Monday, August 02, 2004

Eliminate the IRS?

Drudge reports today that House Speaker Dennis Hastert wants to eliminate the IRS and replace the income tax with a value added tax on purchases. Basically, we'd get a national sales tax that I'm guessing would be somewhere around 20% of purchases. Hastert makes some decent points -- it's not fair that we have such a complicated tax code that people are pretty much required to hire lawyers and accountants just to file an accurate return. It's not fair that the IRS scrutinizes those returns and then makes it the tax payer's responsibility to be accurate. Certainly, we need a simpler system and I'm not sure what that would be. One could even argue that the current tax code constitutes an unfair subsidy for the entire accounting industry.

But, for all Hastert's talk of wanting to make things simpler on everyday people, I doubt that's his real motivation here. Sales taxes are the most regressive taxes out there. It means you pay an extra 20% to buy a carton of milk whether you're living just above the poverty line or living large as a millionaire. It says that whether you slave away as a waitress or sit back and live off your investment income that you should be equally responsible for funding the government. What Hastert really wants to do is to raise taxes on the poor. Those who are paying 15% a year, or are paying nothing and claiming the Earned Income Tax Credit would suddenly find themselves paying 20% of their income a year. Rich folks, paying 35% in the top bracket, would get a tax cut.
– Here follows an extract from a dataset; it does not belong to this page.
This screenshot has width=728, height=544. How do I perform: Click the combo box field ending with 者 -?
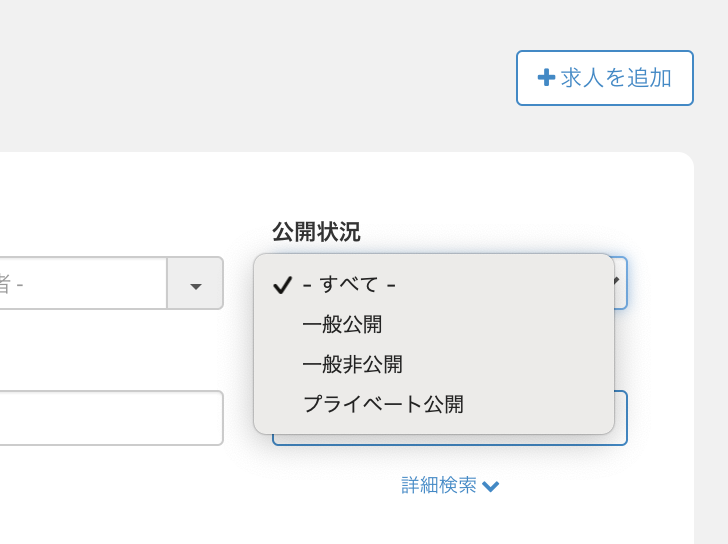coord(80,284)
But, that's not all. If you live paycheck to paycheck, meaning that you're basically spending whatever you take in, you'll basically be paying 20% on every dollar you make. But if you make enough where you can sock money away, you won't pay anything on the money you put into banks or the stock market. Say you make $1,000 a week and spend it all. You'd lose $200 of that to taxes. Say you make $1,500 a week and spend $1,000. You'd also lose $200 to taxes. The $500 you put away wouldn't be taxed at all.

Hastert will no doubt spin his elimination of the IRS idea as an idea for the little guy and the IRS is so unpopular, the little guy might well believe it. But don't. This is a giveaway to the rich, no doubt about it.